Gross anatomy has been a standard part of the early years of medical education for generations. Typically taught using cadavers that are dissected, the class offers students their first hands-on lessons in the body’s structure and the organs that exist beneath its surface.
As technology evolves, the ways in which medical students learn and physicians practice do as well. The University of Connecticut School of Medicine (UConn) is one of a growing number of medical schools embracing those changes by expanding the gross anatomy experience to the benefit of medical trainees.
Here are a few things you should know about UConn’s Virtual Anatomy Lab (VAL) and the curricular changes it is inspiring to a foundational aspect of medical education.
A different point of view
The VAL is outfitted with two virtual cadaver tables that resemble oversized tablet-computing devices. Each displays life-size human bodies—one male and one female. Students can dissect the virtual cadavers by making cuts using their fingers on the touch screen.
Unlike real cadavers, the digital versions offer students the ability to navigate around the body with ease and see organ systems from views that would be nearly impossible on an actual human, according to John R. Harrison, PhD, the director of UConn’s virtual and human anatomy labs.
For example, using the virtual cadavers, students “can make a slice through the chest that will give them what is called a long axis parasternal view of the heart,” Harrison said. “Occasionally, the standard views aren’t the best way to look at an organ. For the heart, for example—which is sort of tipped on its side with respect to the body axis—making your own cut is a great way to visualize what the body will look like when they generate ultrasound views.”
Imaging, anatomy go hand in hand
Although they are becoming increasingly essential areas of expertise for physicians, radiology and imaging have often been an afterthought in anatomical education. By incorporating radiology workstations and ultrasound sessions into the lessons taught in the VAL, UConn is working to change that.
“We are trying to get them to take that anatomy knowledge with them into the imaging realm, and it works,” Harrison said. “We are seeing students being much more comfortable with interpreting medical images.”
Digital dissection doesn’t replace real thing
The point of the VAL is to supplement cadaveric anatomy, not replace it.
“The tactile experience of being able to touch and feel, and see, how close these structures are firsthand, those are experiences we didn’t want to let go of,” Harrison said. “It’s something that really stays with the student.”
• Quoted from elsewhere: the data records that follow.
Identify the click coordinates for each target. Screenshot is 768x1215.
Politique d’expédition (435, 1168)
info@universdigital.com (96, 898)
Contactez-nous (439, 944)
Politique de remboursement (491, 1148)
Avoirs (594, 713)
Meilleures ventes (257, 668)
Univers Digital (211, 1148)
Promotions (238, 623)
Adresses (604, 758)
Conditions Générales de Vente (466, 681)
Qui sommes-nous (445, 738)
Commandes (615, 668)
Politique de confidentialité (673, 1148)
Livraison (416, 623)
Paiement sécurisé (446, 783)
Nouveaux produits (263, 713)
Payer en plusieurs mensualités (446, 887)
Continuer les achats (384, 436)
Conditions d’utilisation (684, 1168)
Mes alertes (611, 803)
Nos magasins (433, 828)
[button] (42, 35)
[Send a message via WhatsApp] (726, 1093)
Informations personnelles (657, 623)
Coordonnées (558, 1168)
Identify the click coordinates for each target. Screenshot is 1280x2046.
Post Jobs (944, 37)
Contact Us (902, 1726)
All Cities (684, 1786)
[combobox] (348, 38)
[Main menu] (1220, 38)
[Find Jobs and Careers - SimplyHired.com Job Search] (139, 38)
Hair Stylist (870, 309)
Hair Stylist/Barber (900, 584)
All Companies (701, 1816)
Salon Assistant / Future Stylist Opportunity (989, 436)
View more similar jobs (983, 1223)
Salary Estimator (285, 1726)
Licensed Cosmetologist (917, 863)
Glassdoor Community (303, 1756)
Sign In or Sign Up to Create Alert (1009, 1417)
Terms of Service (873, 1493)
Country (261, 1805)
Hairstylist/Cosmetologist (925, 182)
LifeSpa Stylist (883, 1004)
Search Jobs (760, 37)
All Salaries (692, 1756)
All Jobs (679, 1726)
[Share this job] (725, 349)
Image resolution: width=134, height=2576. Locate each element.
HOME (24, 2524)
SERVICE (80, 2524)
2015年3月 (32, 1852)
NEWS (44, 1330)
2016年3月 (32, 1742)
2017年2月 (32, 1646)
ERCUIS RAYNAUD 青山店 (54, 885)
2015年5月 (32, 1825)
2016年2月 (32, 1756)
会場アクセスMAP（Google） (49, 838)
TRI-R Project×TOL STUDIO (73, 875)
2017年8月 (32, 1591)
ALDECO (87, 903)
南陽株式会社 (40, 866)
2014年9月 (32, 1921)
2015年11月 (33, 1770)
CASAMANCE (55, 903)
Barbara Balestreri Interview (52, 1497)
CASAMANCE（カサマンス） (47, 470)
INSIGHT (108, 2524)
This early exposure to real-life anatomy “becomes a reference point for the rest of their careers,” Harrison said.
Students embrace the technology
“The tables are child’s play to them,” Harrison said. “You don’t need to explain anything. They are native digital learners.”
The first group of students to go through the virtual anatomy lab are now seeing it pay off in the clinical realm.
“For early learners, there’s a lot on their plate, so the Virtual Anatomy Lab represents one more thing they need to learn and prepare for,” he said. “But I think having gone through it, they now realize how well it’s prepared them to enter the clinical realm.
UConn is one of 32 member schools of the AMA Accelerating Change in Medical Education Consortium that are working together to create the medical school of the future and transform physician training.